Exercise requirements: Please duplicate the part of the winemaking text below that begins at the words "So I’ve done" and stops after "to start fermentation.".

Text section:
Second, that brix is pretty high – though not as high as last year! Left alone, that would yield a nearly 16% alcohol wine, a number that sounds good if you’re me when I was 17, but which would probably kill off the yeast before they were completely done converting sugar to alcohol.

Lastly, the the yeast assimilable nitrogen (or “YANK,” as people in the wine industry colorfully call it) is sucking air near the floorboards, which means it’s low on the nutrients yeast need for a healthy fermentation.

That potassium is pretty high, though in line with what Eastern Washington typically seems to yield. I remember a winemaker telling me that potassium tends to bind acid — it’s there but doesn’t fully show up in the pH number. So in our case, this means when we add acid, we need to do it in stages, since a little bit of acid can unlock what the potassium is binding, giving you a bigger jump in overall acidity than you bargained for. But add acid we must, to bring that pH down to healthy, protective level.

So I’ve done three things to this wine already. First, nutrients: some Fermaid (a tasty, nutritional breakfast of nitrogen and yeast food) brought the YAN up and gave the yeasts a leg up to start fermentation.

Second, acid. The rule of thumb is 1 gram/liter of tartaric acid lowers the pH by .1. Since we really want to be in the 3.6-ish range, I started with 2 g/l and we’ll see where we land. It’s critical to add acid as early in the ferment as possible so it gets integrated into the wine, but I’ll give it a day or so to soak up and really show its hand.

Finally, adding a few “Jesus units” (as one wine writer quipped): turning water into wine. I want to reposition the alcohol profile of this merlot closer to 14%, so it won’t taste “hot,” have better balance, and heck, finish fermenting. So in goes the filtered water. After making pinot noir in the 1990s, when rain regularly diluted the harvest, the warning bells clang loudly as you hesitate over the wine with a bucket of water.

But in it goes, and how about that? I wasn’t struck down by angry pinot gods! The wine’s just starting to ferment, and it’s smelling lovely. Our girl’s looking pretty good, actually.

Records provided:
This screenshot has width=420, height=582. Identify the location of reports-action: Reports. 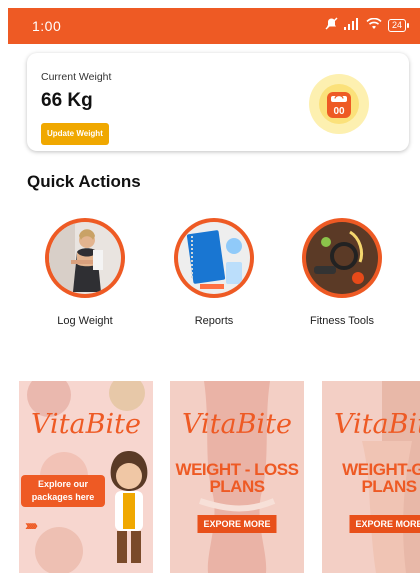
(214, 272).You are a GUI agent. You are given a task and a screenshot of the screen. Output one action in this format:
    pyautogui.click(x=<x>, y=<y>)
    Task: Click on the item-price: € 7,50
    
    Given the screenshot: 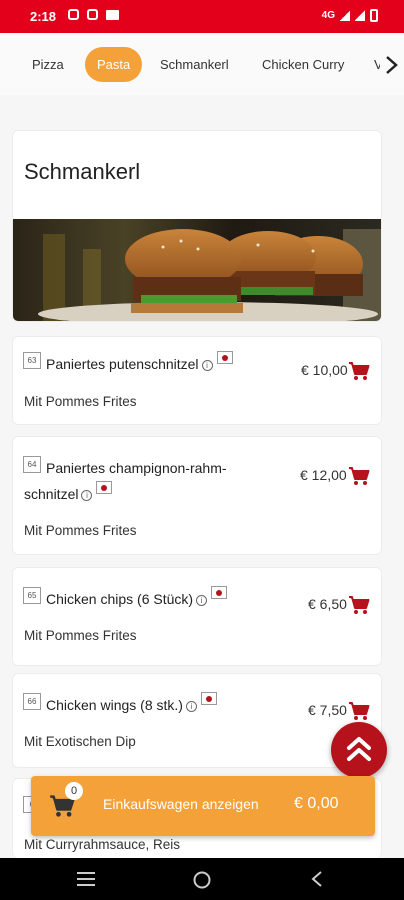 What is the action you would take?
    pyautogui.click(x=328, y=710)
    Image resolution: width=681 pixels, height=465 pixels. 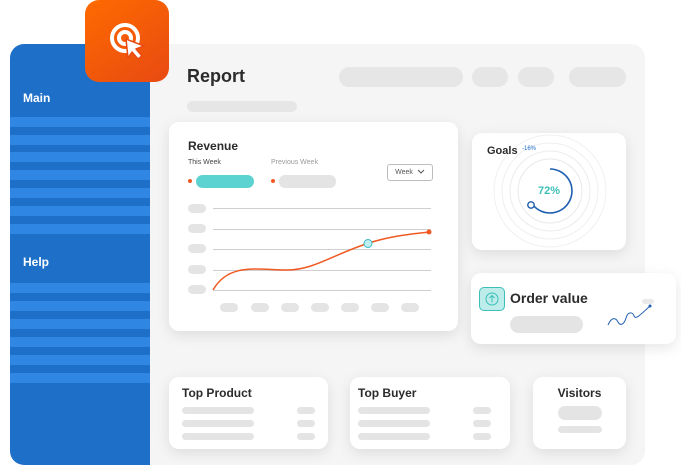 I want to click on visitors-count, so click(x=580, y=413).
==
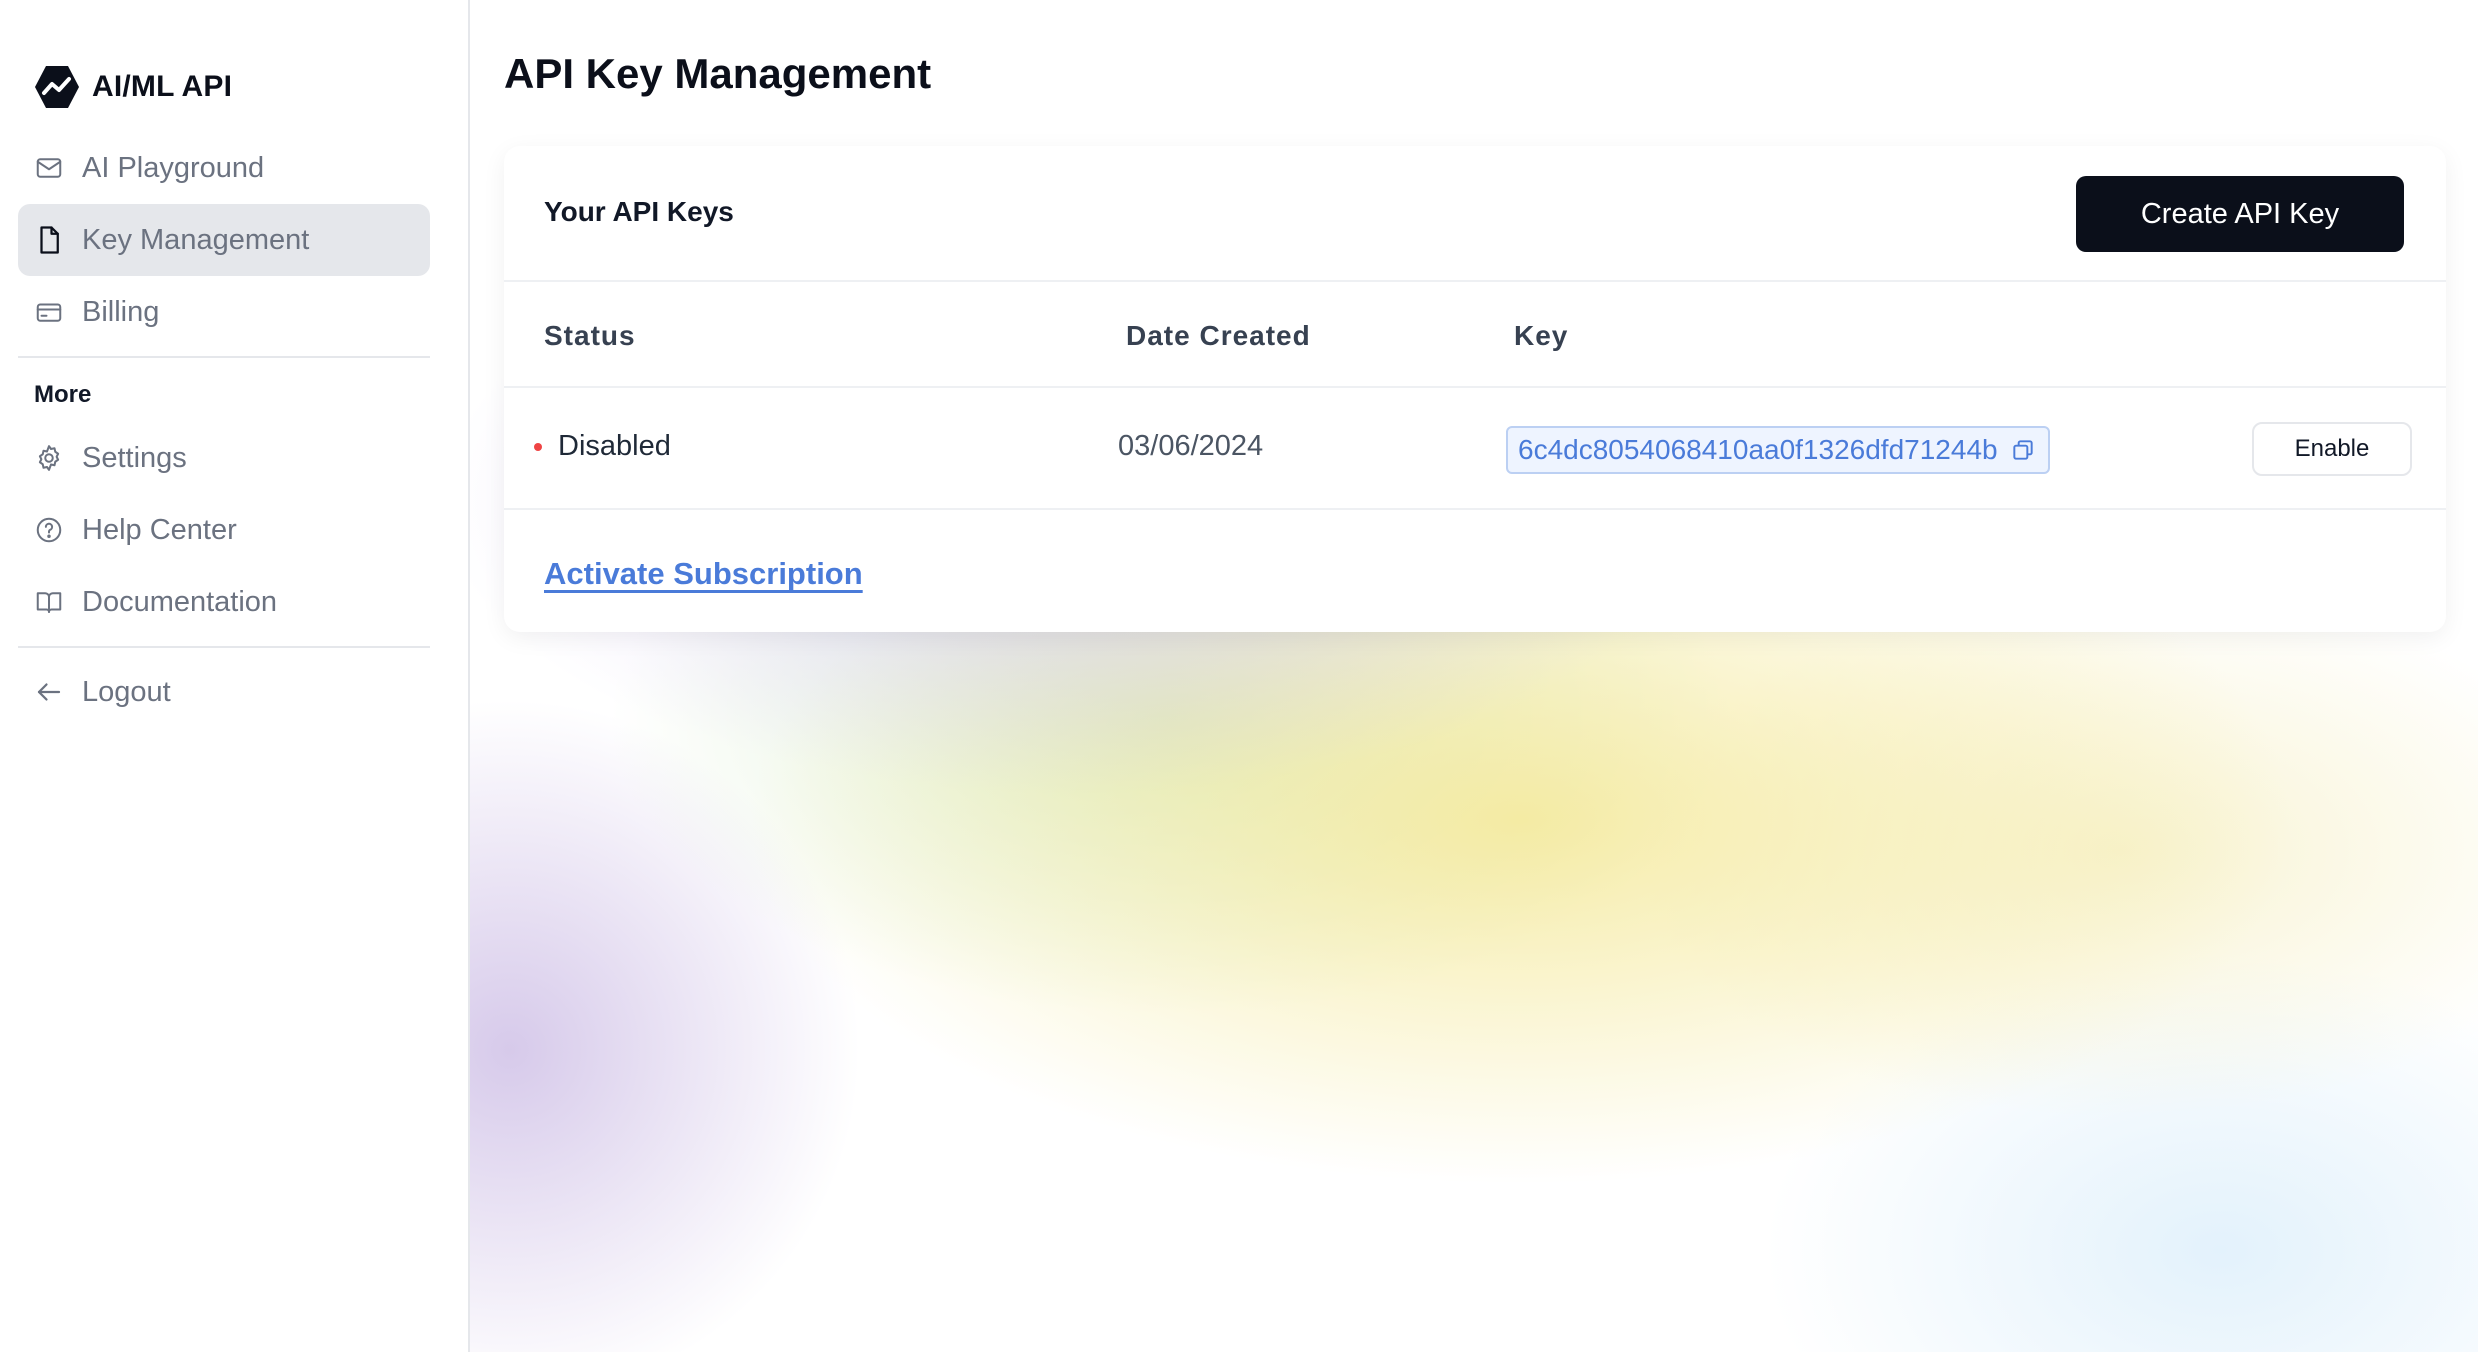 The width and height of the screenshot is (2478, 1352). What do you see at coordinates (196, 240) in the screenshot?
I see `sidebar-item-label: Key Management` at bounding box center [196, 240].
==
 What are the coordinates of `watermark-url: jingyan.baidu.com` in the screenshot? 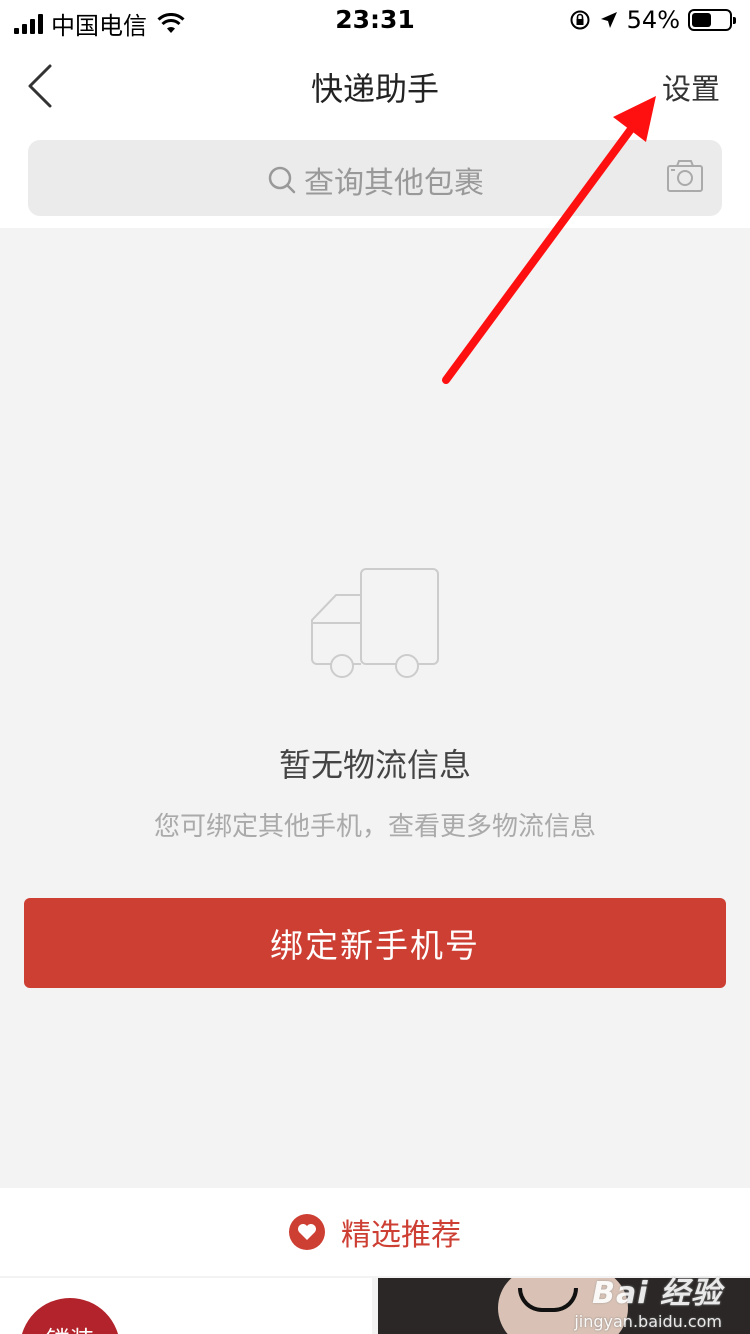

Expected answer:
So I’ve done three things to this wine already. First, nutrients: some Fermaid (a tasty, nutritional breakfast of nitrogen and yeast food) brought the YAN up and gave the yeasts a leg up to start fermentation.